→ TEXT EXCERPT:
Rausch: For sure. Lincoln Calling Fest will be our first time in Lincoln, I think, but I feel like we’re regulars at O’Leavers in Omaha. Replay and Eighth Street Taproom in Lawrence are homes away from home. Total Drag Records is an awesome spot in Sioux Falls for playing and shopping. We don’t go to St. Louis.
Seeds: Have you ever toured outside the Midwest?
Rausch: Yeah, all over the country. Some of the best memories of my life have happened while touring the West Coast, though, and they rarely have anything to do with the shows. You end up remembering the worst parts as fondly as the best parts, funnily. Surprise duffel bags of grass, naked zip lining into a quarry lake, thinking you’re gonna crash and die winding through fog-packed redwoods in the middle of the night or on ice sheets coming out of the Rockies. All with your best buds. Touring is absolutely the reason I wanna do this forever.

→ DATASET:
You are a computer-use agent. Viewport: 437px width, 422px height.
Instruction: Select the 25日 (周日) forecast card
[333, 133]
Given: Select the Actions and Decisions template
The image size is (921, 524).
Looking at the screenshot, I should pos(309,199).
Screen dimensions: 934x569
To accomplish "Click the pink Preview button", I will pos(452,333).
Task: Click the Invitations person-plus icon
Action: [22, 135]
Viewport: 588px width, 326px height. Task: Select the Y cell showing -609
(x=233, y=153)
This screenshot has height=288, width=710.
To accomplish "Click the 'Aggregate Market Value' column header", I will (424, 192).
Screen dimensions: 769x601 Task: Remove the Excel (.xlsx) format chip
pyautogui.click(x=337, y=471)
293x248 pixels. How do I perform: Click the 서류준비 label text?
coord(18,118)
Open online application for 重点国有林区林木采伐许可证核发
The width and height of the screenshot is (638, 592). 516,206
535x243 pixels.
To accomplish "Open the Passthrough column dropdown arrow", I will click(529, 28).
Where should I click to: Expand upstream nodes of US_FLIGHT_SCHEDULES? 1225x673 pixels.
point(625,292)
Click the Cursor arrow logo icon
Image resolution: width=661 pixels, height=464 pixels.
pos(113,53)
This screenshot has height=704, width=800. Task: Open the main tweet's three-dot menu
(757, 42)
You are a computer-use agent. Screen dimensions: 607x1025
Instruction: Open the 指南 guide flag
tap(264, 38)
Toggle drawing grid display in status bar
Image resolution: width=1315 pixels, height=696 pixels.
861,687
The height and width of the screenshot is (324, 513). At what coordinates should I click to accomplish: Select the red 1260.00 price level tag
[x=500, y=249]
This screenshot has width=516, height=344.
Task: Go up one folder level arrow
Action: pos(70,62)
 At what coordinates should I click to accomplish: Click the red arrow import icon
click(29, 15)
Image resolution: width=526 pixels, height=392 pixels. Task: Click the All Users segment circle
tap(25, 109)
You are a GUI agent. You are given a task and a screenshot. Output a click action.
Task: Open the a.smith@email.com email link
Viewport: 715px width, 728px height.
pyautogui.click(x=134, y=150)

→ WHAT THE TASK REQUIRES: Please copy the interview excerpt word for word, starting at "Seeds: Have you" and ending at "do this forever.". The data has no connection to the interview excerpt.

→ SOLUTION FOR THIS PROBLEM:
Seeds: Have you ever toured outside the Midwest?
Rausch: Yeah, all over the country. Some of the best memories of my life have happened while touring the West Coast, though, and they rarely have anything to do with the shows. You end up remembering the worst parts as fondly as the best parts, funnily. Surprise duffel bags of grass, naked zip lining into a quarry lake, thinking you’re gonna crash and die winding through fog-packed redwoods in the middle of the night or on ice sheets coming out of the Rockies. All with your best buds. Touring is absolutely the reason I wanna do this forever.